The other two seminar programs deemed most problematic by CRC are those organized by FREE and the Indiana-based Liberty Fund. All three offer a "libertarian, pro-big corporation" ideology, according to CRC.

Another Southern District of Florida judge who accepted trips was Marcia Cooke in Miami. She was a seminar instructor at the National Institute of Trial Advocacy at Hofstra University in 2004. She also spoke to the Philadelphia Bar Association's Just the Beginning Foundation, a group dedicated to bringing more minorities into the legal profession, also in 2004.

Kendall said neither of Judge Cooke's trips were "problematic." Cooke did not return calls for comment.

In 2004, Judge Ungaro-Benages accepted a trip to Halifax, Nova Scotia, from a group called the Foundation for Law and Science Center to attend a seminar for judges on "Training on Post-Daubert Evidence."

The topic relates to standards for expert witnesses. Business groups often decry expert witnesses for plaintiffs who rely on so-called junk science. No information about that foundation was immediately available.

Ungaro-Benages did not return calls for comment.

Barkett's trips

Among 11th U.S. Circuit judges, Judge Barkett was one of the biggest recipients of free trips, according to the CRC.

In 2002 alone, she took trips to Steamboat Springs for an Environmental Litigation Seminar sponsored by the ABA; to Hilton Head, S.C., for an appellate judges conference sponsored by the ABA; to Aspen, Colo., for Justice and Society Seminar sponsored by the Aspen Institute; and to New York City for an appellate judges seminar sponsored by New York University.

In 2003, Barkett took her longest trip - a 17-day, all-expenses paid trip to Russia sponsored by a Washington, D.C., organization called Chemonics International. In an interview, Barkett said she was invited to Russia to speak on a panel to judicial leaders on how to set up a judicial nominating process as well as a judicial oversight group.

Both Judges Tjoflat and Birch took trips in 2003 sponsored by PricewaterhouseCoopers to attend leadership conferences. Tjoflat went to one in Scottsdale, Ariz., and Birch attended one in Orlando. Stephen Silber, a spokesman for the giant accounting firm, said he did not know why the firm was hosting judges at conferences.

 But in an interview, Judge Birch said he was invited to speak at the conference as an intellectual property expert who has written books on the subject. "They have a group that does support for law firms," he said. "They involve litigators from around the country. There were two other judges on the panel."

 Birch rejected the idea that such conferences are ideologically slanted.
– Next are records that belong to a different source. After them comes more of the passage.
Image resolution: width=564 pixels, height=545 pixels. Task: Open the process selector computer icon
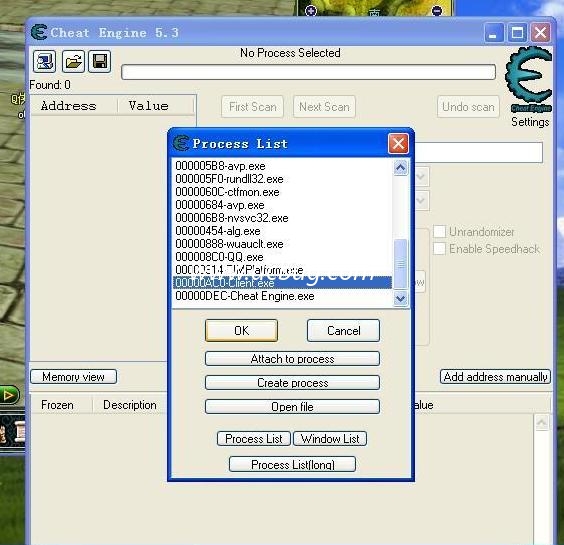(x=44, y=61)
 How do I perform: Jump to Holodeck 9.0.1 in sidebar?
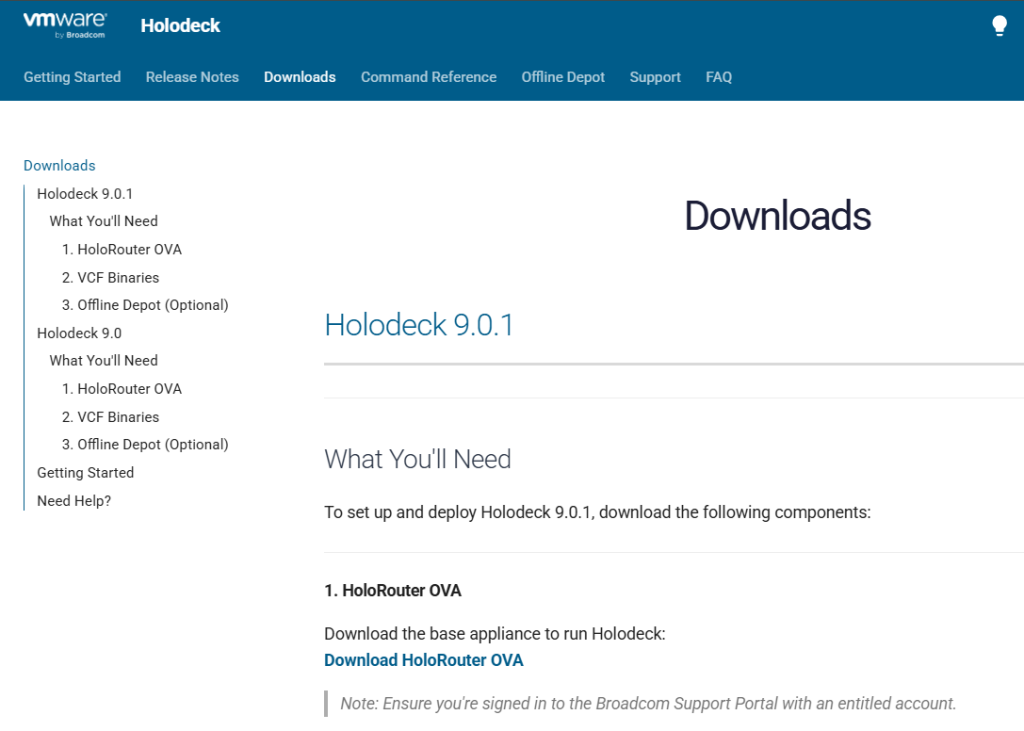pos(85,194)
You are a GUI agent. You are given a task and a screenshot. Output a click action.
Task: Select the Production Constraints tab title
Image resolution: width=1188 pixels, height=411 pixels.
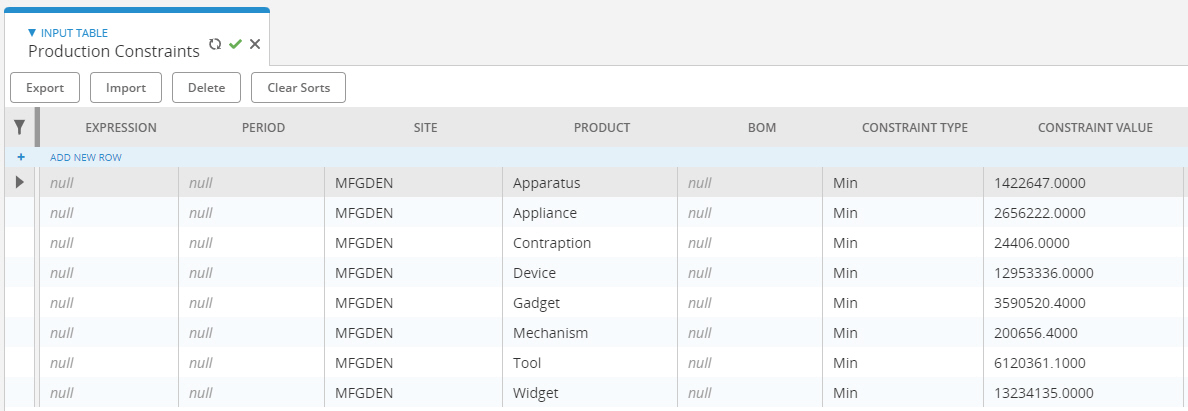[x=114, y=52]
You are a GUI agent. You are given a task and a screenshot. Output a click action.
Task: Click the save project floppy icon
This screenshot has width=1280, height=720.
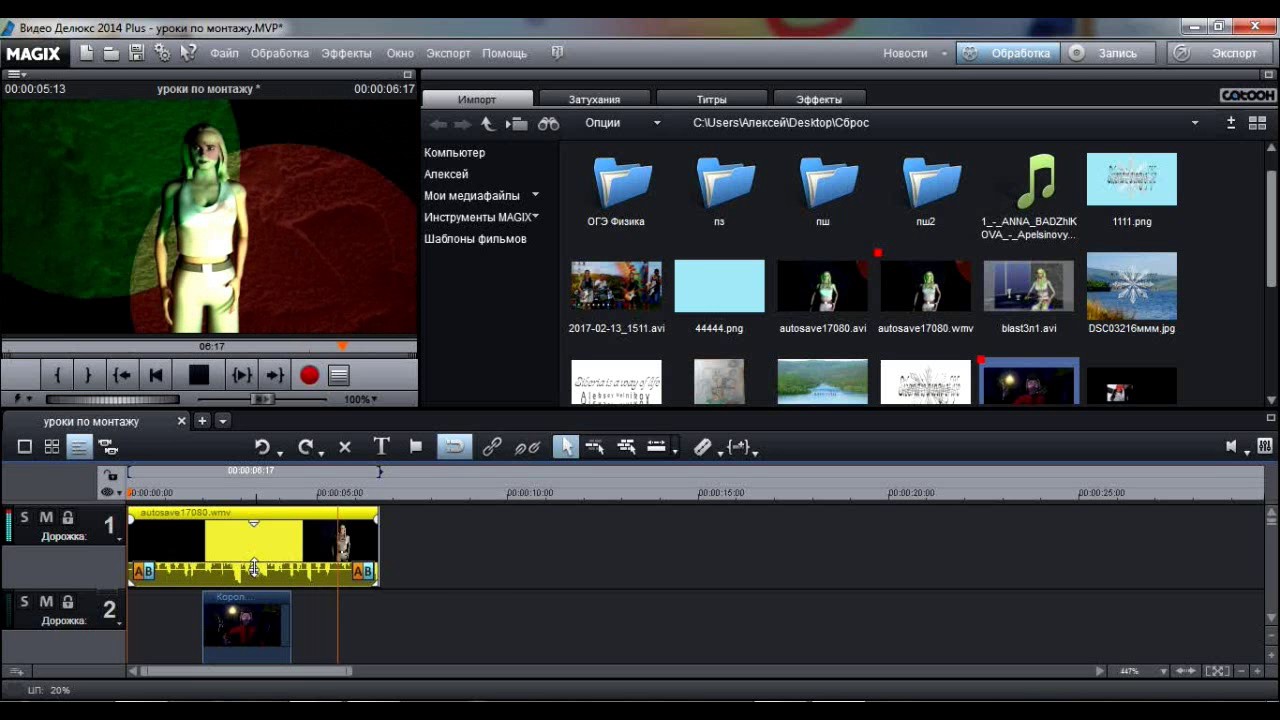tap(137, 53)
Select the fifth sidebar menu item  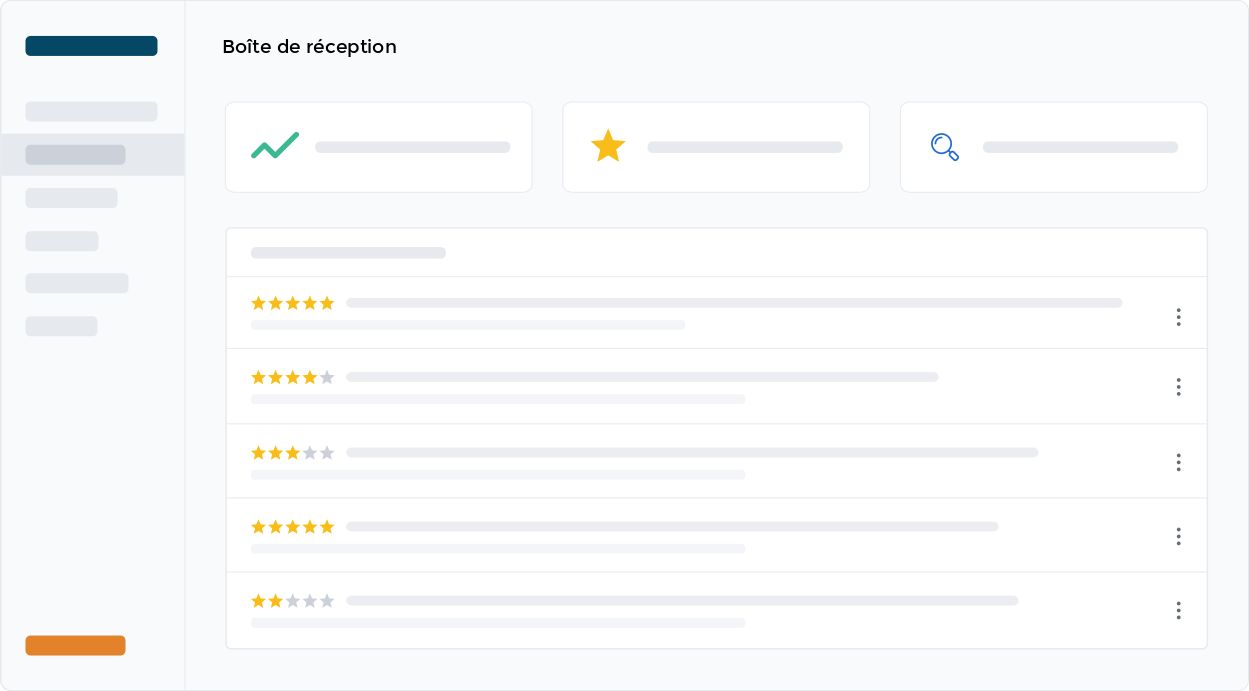[x=77, y=283]
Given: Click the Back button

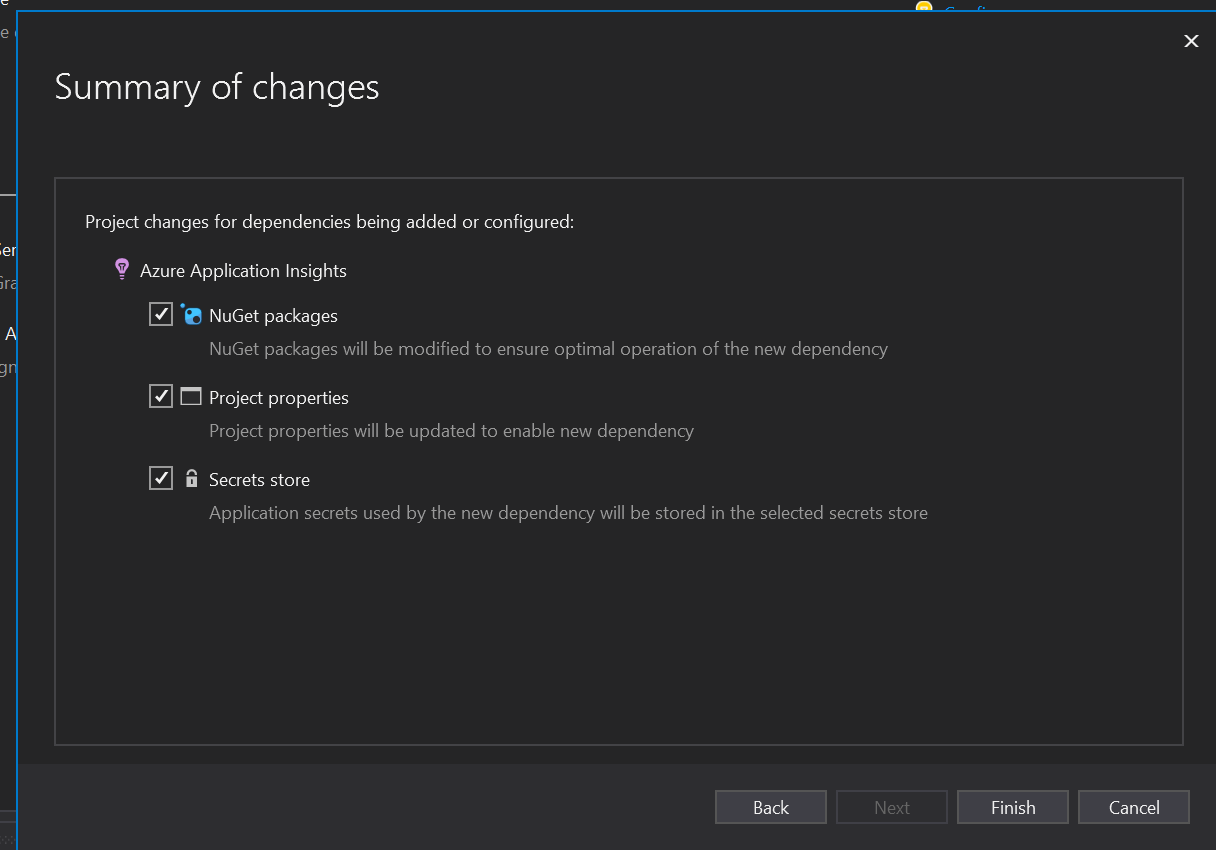Looking at the screenshot, I should [770, 807].
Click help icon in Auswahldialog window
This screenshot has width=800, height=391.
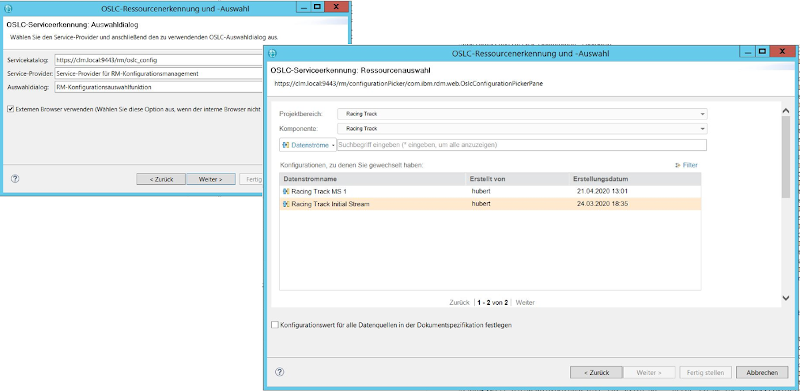click(15, 179)
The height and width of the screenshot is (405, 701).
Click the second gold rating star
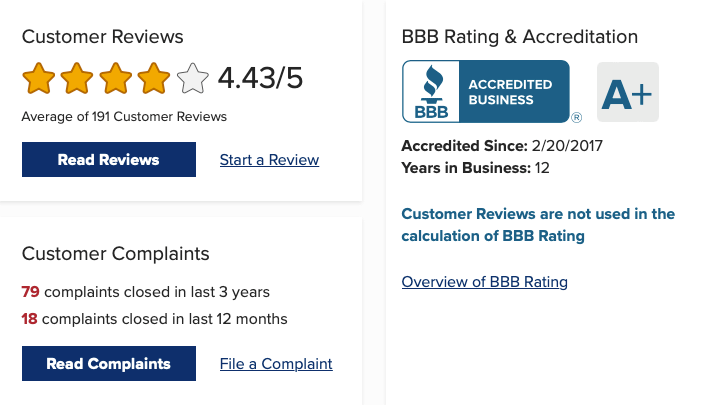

"That's in the eye of the beholder," he said. "They usually try to bring in speakers on both sides of the issue and let people decide what they want to think. That's what we do in court."

 Senior U.S. District Judge Shelby Highsmith in Miami takes a different position. He said he's refused to ever take a free trip while serving as a judge to avoid "the appearance of impropriety." Now, he said, he rarely receives invitations.

One ethical problem, he said, is that judges are receiving something of value from a company or group that may later have a case or issue before them. "You never know what's going to come before you in the future," he said.